**Exercise material**
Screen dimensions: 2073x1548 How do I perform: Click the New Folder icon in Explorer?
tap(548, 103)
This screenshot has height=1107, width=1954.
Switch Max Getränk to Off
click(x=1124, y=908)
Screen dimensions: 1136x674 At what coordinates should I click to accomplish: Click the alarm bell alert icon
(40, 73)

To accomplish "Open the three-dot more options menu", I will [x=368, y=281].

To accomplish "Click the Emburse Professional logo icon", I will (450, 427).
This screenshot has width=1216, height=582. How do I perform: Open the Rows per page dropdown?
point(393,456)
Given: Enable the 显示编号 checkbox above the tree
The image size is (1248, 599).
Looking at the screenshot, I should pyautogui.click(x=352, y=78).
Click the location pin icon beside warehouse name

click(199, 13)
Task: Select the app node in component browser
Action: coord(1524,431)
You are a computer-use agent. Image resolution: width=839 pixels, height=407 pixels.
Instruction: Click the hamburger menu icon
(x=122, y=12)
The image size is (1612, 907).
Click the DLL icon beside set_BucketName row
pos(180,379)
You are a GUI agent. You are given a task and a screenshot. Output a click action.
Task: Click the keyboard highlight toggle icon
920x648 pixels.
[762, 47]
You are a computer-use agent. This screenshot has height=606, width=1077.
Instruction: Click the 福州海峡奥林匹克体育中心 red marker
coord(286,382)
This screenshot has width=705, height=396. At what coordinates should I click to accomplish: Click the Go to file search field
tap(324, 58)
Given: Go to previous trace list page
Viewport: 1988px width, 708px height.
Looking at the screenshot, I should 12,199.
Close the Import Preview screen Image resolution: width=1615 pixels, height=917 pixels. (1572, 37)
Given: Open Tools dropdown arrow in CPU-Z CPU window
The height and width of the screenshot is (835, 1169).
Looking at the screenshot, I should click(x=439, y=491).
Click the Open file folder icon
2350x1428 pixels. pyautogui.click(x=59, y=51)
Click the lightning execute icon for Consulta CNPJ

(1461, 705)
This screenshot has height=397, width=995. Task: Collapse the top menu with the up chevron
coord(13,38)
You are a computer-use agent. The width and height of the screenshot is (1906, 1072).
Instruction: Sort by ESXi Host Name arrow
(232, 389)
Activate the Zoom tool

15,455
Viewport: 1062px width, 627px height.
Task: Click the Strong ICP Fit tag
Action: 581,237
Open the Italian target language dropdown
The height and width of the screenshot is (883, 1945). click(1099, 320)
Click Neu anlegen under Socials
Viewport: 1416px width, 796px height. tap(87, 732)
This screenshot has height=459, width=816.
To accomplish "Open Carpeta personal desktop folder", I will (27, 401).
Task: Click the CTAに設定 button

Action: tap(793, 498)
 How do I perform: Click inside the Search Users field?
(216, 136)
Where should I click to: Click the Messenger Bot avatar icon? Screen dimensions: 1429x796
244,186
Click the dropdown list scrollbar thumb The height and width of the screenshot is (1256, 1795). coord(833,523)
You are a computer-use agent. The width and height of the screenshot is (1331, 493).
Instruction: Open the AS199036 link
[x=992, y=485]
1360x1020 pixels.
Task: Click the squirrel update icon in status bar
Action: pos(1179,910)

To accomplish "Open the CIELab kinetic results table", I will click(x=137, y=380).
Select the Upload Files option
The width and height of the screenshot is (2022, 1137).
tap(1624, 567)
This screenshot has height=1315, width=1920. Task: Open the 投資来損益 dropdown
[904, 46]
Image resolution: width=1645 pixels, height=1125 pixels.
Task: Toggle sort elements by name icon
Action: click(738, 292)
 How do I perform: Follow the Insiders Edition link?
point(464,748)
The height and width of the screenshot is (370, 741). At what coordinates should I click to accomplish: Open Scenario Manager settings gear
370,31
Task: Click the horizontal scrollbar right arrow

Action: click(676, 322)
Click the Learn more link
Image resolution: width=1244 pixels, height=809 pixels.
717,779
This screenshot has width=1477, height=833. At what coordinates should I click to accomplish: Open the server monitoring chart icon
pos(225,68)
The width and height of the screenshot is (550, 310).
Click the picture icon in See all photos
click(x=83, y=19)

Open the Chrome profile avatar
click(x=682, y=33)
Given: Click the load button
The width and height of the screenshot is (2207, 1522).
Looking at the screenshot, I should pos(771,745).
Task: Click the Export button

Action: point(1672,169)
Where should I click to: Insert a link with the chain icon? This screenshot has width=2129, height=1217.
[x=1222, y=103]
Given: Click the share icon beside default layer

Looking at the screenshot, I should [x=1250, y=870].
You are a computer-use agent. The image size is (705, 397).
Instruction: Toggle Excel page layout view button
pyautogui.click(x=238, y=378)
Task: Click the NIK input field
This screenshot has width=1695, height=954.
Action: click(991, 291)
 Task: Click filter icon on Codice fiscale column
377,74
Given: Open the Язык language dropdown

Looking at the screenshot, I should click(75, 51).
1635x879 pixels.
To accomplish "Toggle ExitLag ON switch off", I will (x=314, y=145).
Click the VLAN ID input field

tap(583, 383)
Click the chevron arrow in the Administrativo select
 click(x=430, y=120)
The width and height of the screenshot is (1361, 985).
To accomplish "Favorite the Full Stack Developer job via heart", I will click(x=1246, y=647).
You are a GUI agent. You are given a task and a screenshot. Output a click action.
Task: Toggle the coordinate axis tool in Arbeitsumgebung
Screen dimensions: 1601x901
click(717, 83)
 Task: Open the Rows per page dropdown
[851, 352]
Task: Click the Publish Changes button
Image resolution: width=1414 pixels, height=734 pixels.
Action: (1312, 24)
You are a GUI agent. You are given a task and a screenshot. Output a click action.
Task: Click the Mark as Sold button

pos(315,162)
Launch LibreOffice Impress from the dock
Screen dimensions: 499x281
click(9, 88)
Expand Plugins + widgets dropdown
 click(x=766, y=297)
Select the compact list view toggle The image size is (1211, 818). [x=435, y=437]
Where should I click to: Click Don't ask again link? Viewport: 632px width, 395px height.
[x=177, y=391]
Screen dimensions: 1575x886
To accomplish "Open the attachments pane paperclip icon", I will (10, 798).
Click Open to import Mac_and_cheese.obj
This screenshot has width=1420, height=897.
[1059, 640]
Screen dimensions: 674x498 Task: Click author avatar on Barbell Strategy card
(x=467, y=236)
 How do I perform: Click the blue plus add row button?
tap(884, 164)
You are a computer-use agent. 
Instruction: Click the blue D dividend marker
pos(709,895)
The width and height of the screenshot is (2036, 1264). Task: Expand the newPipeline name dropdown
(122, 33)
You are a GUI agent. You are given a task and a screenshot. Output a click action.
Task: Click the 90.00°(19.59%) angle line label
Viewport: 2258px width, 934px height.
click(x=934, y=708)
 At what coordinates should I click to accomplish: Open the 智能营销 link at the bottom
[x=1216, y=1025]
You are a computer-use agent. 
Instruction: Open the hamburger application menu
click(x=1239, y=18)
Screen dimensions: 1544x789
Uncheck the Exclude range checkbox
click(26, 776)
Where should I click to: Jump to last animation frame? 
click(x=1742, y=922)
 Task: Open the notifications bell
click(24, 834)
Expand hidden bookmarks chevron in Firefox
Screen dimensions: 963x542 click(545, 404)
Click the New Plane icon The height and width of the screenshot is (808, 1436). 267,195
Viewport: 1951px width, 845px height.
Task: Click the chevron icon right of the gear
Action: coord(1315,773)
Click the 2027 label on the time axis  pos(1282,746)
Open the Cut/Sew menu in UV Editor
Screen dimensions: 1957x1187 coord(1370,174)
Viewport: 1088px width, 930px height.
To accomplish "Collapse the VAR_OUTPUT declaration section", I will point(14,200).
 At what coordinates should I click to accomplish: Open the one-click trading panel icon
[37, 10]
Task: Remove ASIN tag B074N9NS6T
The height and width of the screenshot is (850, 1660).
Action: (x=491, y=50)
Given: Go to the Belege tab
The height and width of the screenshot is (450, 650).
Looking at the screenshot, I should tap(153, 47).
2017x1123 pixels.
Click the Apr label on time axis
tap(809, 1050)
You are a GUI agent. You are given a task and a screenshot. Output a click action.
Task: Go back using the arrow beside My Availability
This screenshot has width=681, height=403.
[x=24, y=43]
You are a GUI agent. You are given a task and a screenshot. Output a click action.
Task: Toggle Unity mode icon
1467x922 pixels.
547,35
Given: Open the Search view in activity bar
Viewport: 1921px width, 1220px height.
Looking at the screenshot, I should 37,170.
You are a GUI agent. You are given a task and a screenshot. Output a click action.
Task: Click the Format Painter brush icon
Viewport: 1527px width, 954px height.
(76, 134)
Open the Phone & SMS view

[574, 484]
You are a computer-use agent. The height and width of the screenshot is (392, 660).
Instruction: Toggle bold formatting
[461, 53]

**Task goal**
Repeat each line, unchanged, from the line that contains "Click the Apr label on time axis" to the end of the listing above.

**The completed task**
Click the Apr label on time axis
tap(809, 1050)
You are a GUI agent. You are given a task and a screenshot. Output a click action.
Task: Go back using the arrow beside My Availability
This screenshot has width=681, height=403.
[x=24, y=43]
You are a GUI agent. You are given a task and a screenshot. Output a click action.
Task: Toggle Unity mode icon
1467x922 pixels.
547,35
Given: Open the Search view in activity bar
Viewport: 1921px width, 1220px height.
Looking at the screenshot, I should 37,170.
You are a GUI agent. You are given a task and a screenshot. Output a click action.
Task: Click the Format Painter brush icon
Viewport: 1527px width, 954px height.
(76, 134)
Open the Phone & SMS view

[574, 484]
You are a computer-use agent. The height and width of the screenshot is (392, 660).
Instruction: Toggle bold formatting
[461, 53]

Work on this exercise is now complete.